Reputation: 6333
I calculated a 95% confidence interval using scipy and the result is different to what I was expecting.
I am solving a problem where someone rolled a die 20K times and observed 3,932 sixes. I am being asked to build a 95% confidence interval for the probability of rolling a six. The number of sixes follows a binomial distribution with 20K repetitions and a probability of success of 3,932 / 20K.
# Number of observations
n_obs = 20000
# Observed proportion of successes
p_obs = 3932 / n_obs
# Observed standard deviation
s_obs = numpy.sqrt((p_obs * (1 - p_obs)) / n_obs)

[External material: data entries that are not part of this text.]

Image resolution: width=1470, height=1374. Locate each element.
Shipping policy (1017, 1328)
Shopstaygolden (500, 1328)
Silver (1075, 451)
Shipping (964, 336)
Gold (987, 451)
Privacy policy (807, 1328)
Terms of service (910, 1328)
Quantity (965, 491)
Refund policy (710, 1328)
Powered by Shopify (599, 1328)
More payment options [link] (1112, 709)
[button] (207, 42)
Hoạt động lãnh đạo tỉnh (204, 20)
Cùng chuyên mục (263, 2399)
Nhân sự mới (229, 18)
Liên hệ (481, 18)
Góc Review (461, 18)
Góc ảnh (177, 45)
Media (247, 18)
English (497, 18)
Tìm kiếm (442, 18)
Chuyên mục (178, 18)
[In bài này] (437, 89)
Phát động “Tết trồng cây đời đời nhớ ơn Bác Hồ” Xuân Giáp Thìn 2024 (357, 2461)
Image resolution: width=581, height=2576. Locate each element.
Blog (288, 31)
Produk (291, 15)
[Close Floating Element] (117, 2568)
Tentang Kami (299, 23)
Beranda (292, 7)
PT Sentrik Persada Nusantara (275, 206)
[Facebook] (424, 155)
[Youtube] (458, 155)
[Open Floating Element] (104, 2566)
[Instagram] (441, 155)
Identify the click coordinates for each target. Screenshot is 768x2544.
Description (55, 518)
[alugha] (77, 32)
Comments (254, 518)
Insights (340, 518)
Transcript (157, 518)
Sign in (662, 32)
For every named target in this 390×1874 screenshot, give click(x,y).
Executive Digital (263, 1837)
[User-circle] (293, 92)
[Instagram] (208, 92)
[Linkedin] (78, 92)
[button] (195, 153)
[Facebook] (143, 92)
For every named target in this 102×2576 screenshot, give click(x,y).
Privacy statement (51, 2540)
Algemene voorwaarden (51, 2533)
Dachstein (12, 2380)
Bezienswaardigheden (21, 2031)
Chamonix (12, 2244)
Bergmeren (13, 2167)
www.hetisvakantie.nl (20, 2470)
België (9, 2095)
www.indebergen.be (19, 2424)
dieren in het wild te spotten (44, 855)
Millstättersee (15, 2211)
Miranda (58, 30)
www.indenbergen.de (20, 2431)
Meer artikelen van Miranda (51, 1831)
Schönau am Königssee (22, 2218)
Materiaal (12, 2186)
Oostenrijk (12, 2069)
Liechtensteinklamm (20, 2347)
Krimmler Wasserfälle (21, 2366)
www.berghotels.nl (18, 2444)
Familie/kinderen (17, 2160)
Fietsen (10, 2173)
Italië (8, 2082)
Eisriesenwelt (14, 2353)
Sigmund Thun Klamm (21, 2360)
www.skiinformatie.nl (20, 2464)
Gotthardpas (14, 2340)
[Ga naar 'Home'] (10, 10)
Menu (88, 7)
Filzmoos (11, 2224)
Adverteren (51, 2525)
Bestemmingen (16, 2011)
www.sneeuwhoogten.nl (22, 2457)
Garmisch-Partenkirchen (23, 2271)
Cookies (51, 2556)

If I use a normal approximation with these parameters, the confidence interval should be p_obs
± 1.96 * s_obs
. That is, between 0.1911 and 0.2021.
However, if I do the following, it returns a completely different interval.
# Declare normal random variable
X = scipy.stats.norm(loc=p_obs, scale=s_obs)
# Get interval
X.interval(alpha=0.05)
> (0.1964, 0.1968) # Different to what I was expecting
Why is this happening? Am I missing something?
Upvotes: 3
Views: 358
Reputation: 6333
This is really counter-intuitive, but it turns out that the alpha
parameter in the interval()
method is the probability of the distribution contained within the edges of the interval.
Hence, the correct way of calculating the 95% confidence interval is:
X.interval(alpha=0.95)
> (0.19109204017782955, 0.20210795982217045)
This goes against the standard nomenclature used in statistics, so I raised an issue on GitHub. Apparently it also causes name collisions with other methods.
Upvotes: 2